* [WHAT TO WORK ON]: Start at the line with "Viewport: 526px width, 233px" in the records below, stop at the line with "Click the green win indicator for Hamburgo SV", and return every line in that span exactly, the two end lines included.

* [SOURCE DATA]:
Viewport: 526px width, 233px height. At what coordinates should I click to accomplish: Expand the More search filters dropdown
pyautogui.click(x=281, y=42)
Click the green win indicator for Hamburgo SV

* * *

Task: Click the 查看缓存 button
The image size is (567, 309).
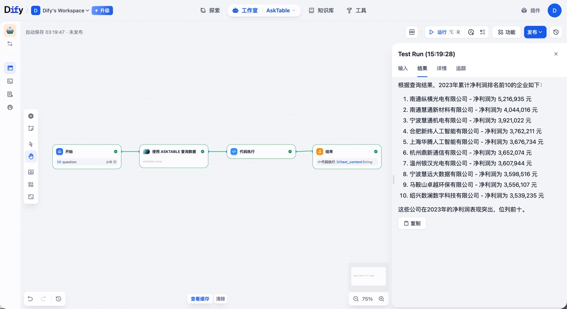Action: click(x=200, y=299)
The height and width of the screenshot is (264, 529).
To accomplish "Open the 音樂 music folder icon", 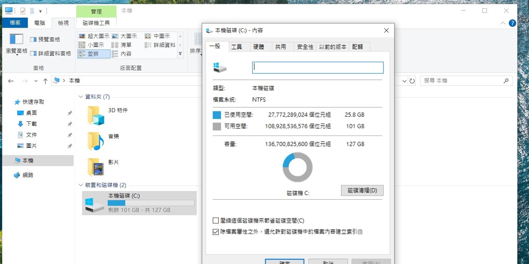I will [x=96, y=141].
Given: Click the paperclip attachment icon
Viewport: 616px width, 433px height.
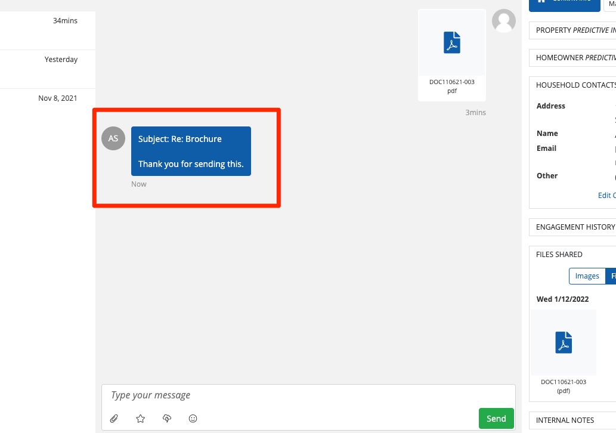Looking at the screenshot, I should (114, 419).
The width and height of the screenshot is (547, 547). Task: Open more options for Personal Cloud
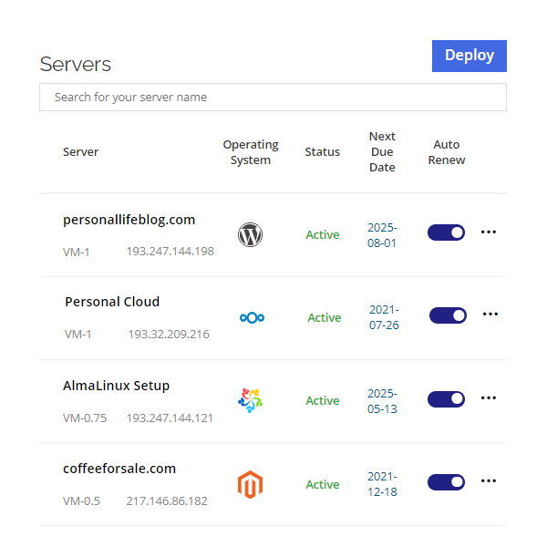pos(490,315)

---

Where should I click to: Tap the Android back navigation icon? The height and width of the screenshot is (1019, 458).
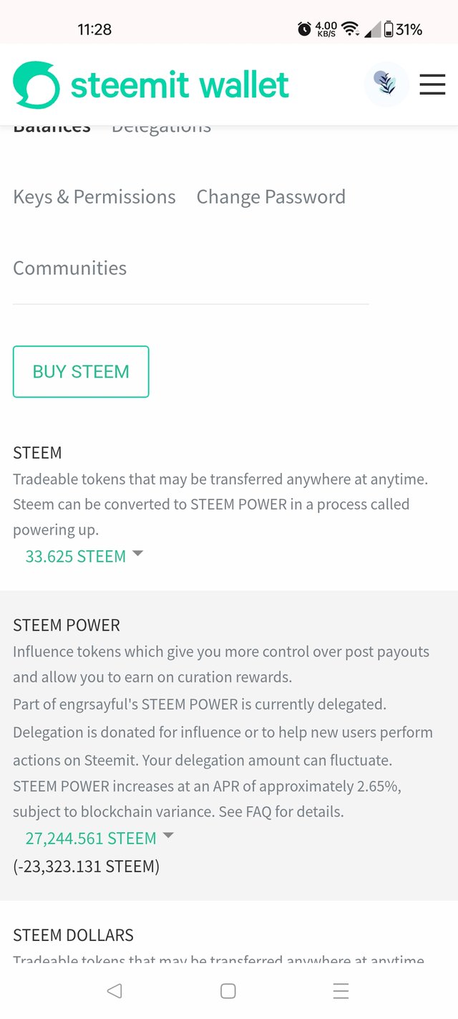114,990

* [RESPONSE TO THE EXERCISE]:
Viewport: 526px width, 233px height. At what coordinates should I click to accomplish: Expand the More search filters dropdown
pyautogui.click(x=281, y=42)
Click the green win indicator for Hamburgo SV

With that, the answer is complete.